== ACTIVITY ==
Which of the lines in the data mention the string "Apri"? List them all.

== DATASET EXTRACT ==
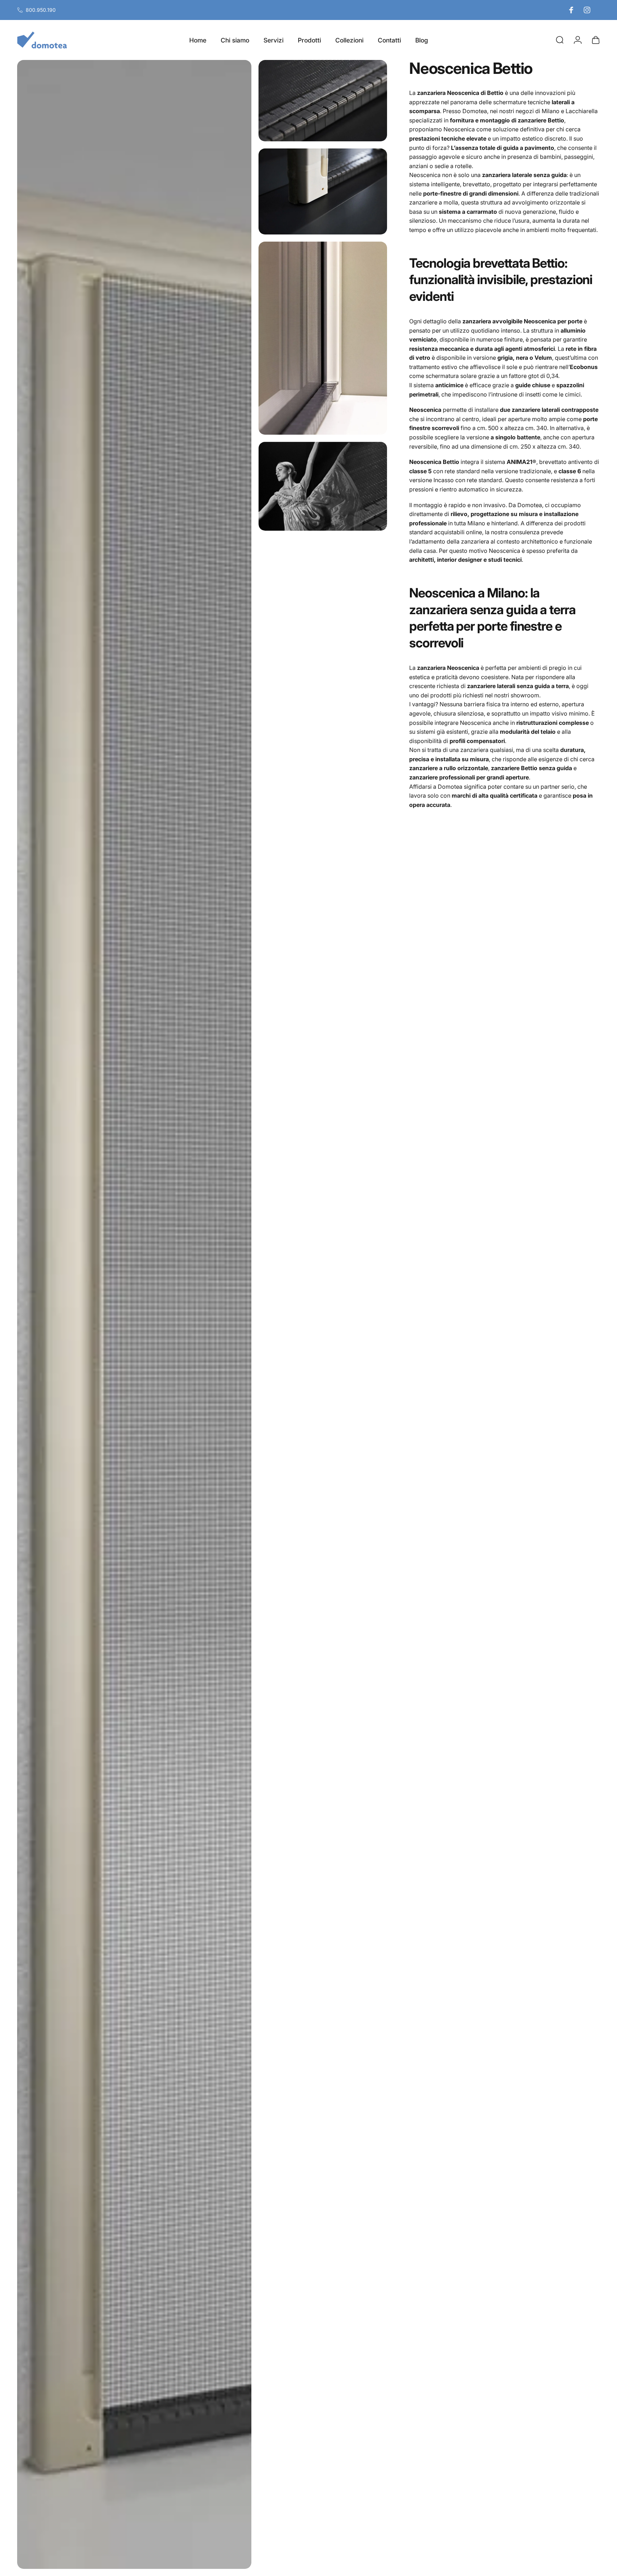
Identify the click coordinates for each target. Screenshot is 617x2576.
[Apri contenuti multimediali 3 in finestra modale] (323, 191)
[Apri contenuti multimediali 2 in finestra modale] (323, 100)
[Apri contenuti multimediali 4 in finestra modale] (323, 338)
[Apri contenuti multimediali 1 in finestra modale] (134, 1314)
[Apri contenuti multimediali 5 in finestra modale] (323, 486)
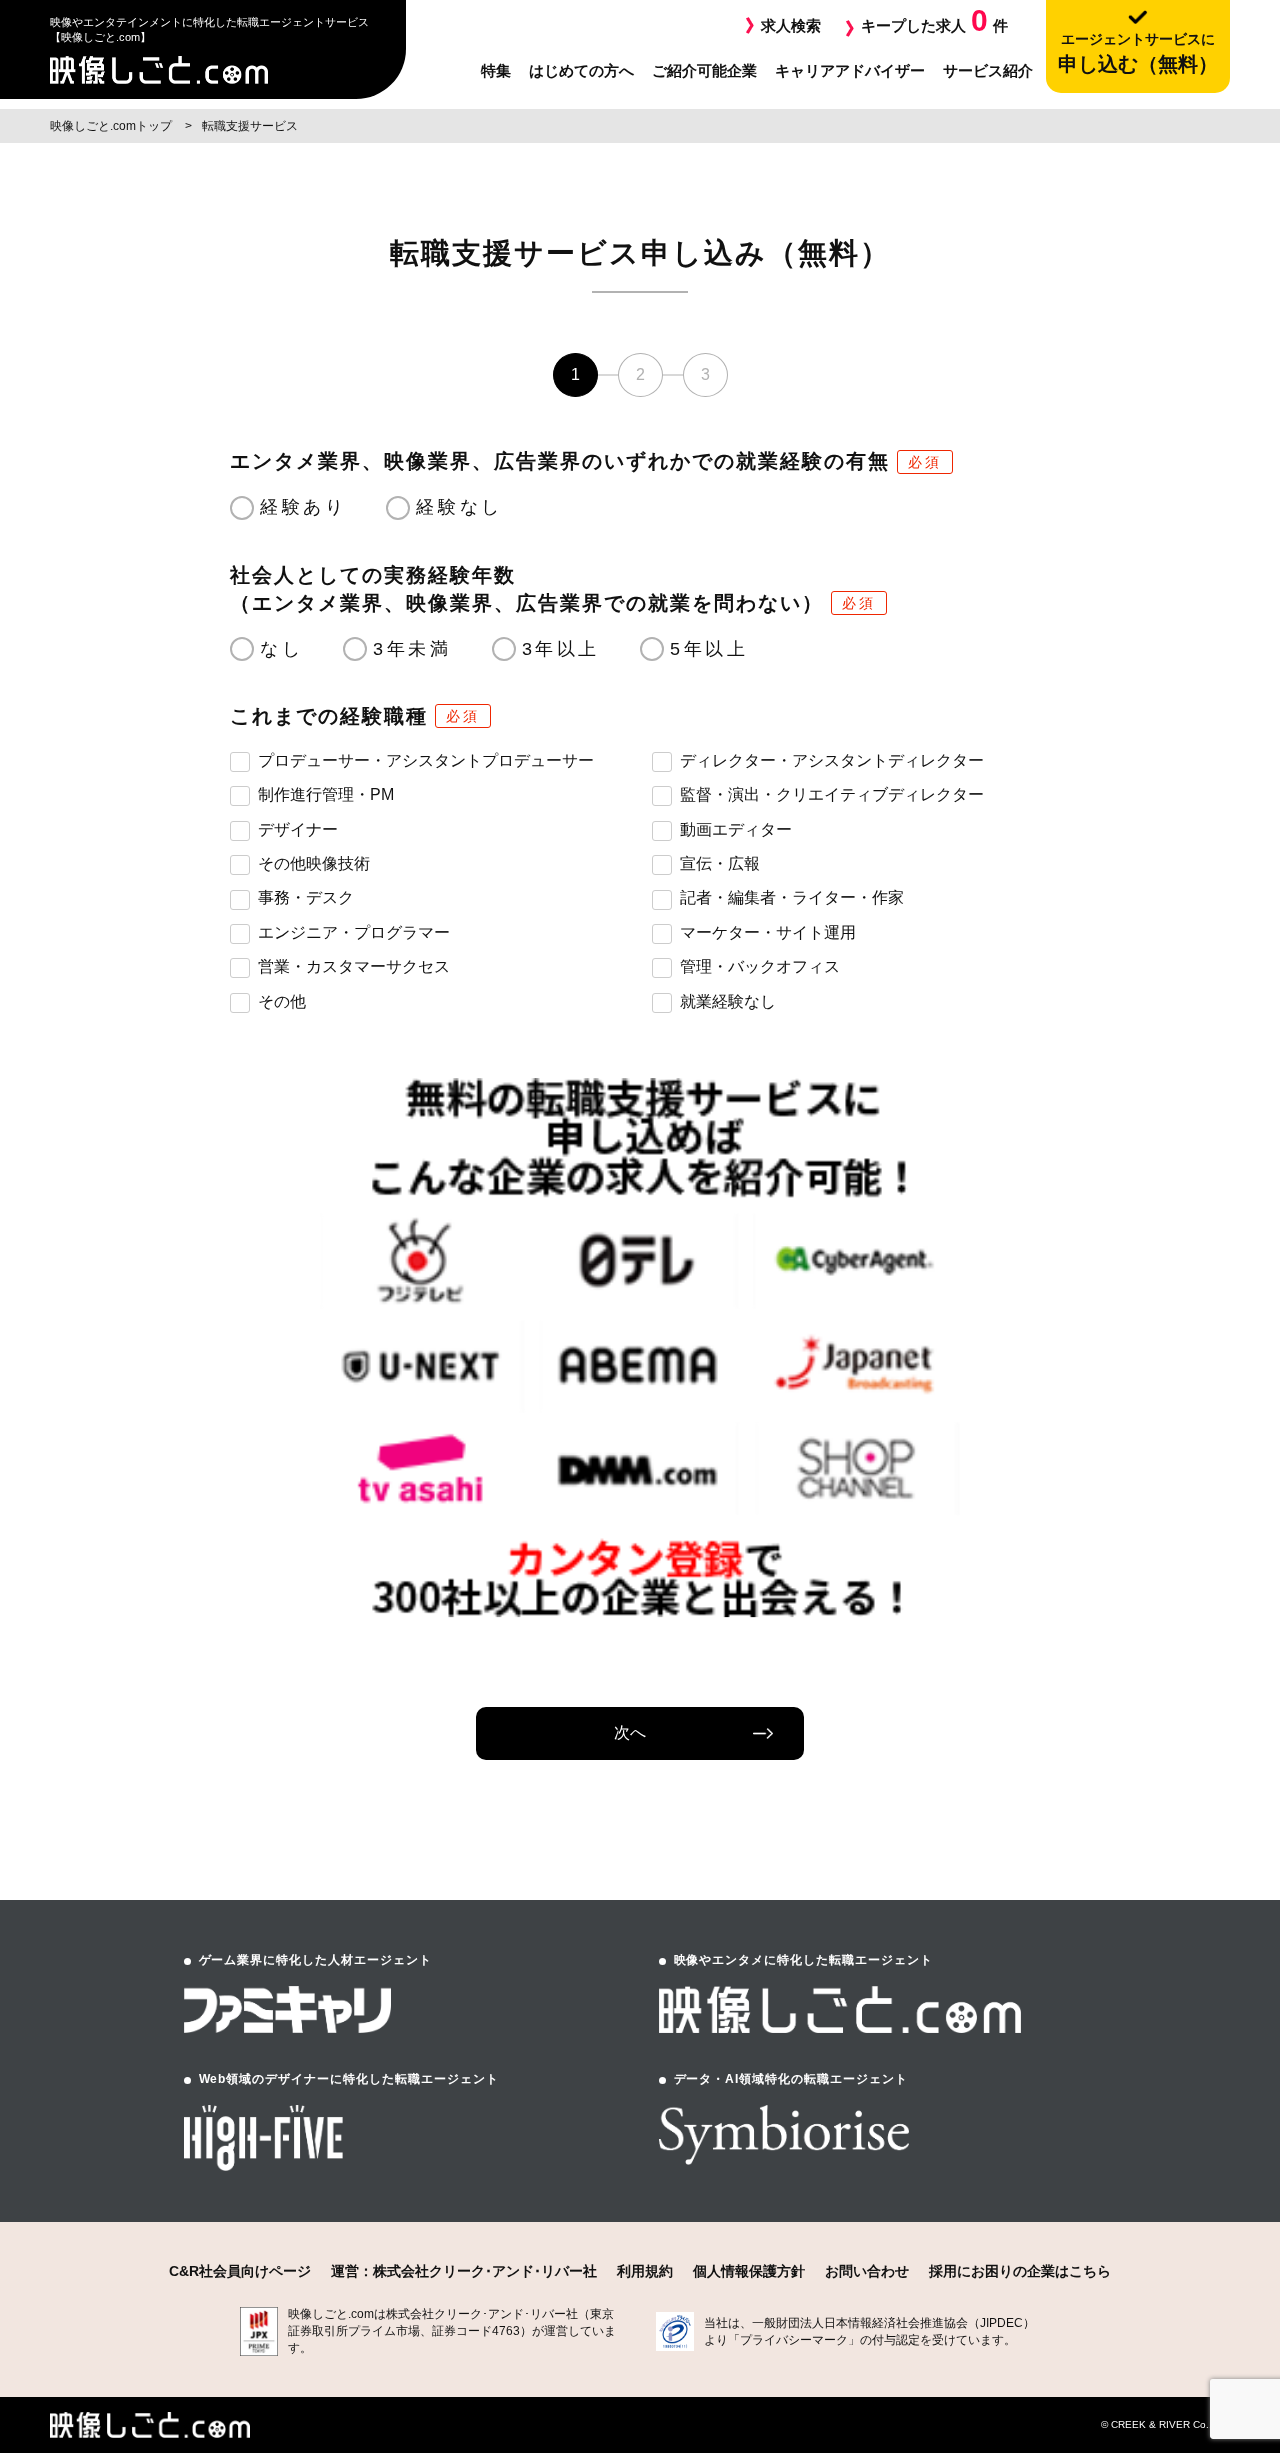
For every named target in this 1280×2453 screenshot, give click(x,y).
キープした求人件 (934, 20)
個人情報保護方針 (749, 2271)
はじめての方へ (581, 70)
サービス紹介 (988, 70)
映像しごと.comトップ (112, 126)
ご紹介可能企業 (704, 70)
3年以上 (561, 649)
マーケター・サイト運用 (768, 932)
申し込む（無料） (1138, 53)
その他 (282, 1001)
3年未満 (412, 649)
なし (281, 649)
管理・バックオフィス (760, 966)
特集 (496, 70)
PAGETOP (1207, 2322)
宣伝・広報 (720, 863)
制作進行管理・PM (326, 794)
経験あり (303, 507)
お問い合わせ (867, 2271)
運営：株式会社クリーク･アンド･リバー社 (464, 2271)
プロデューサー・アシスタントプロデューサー (426, 760)
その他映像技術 (314, 863)
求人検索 (791, 25)
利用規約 (645, 2271)
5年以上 (709, 649)
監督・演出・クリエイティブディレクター (832, 794)
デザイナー (298, 829)
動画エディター (736, 829)
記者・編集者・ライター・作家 (792, 897)
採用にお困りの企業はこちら (1020, 2271)
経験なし (459, 507)
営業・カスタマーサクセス (354, 966)
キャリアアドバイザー (850, 70)
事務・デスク (306, 897)
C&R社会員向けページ (240, 2271)
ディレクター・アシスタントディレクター (832, 760)
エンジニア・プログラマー (354, 932)
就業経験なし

== SOLVED PROBLEM ==
[Apri contenuti multimediali 3 in finestra modale] (323, 191)
[Apri contenuti multimediali 2 in finestra modale] (323, 100)
[Apri contenuti multimediali 4 in finestra modale] (323, 338)
[Apri contenuti multimediali 1 in finestra modale] (134, 1314)
[Apri contenuti multimediali 5 in finestra modale] (323, 486)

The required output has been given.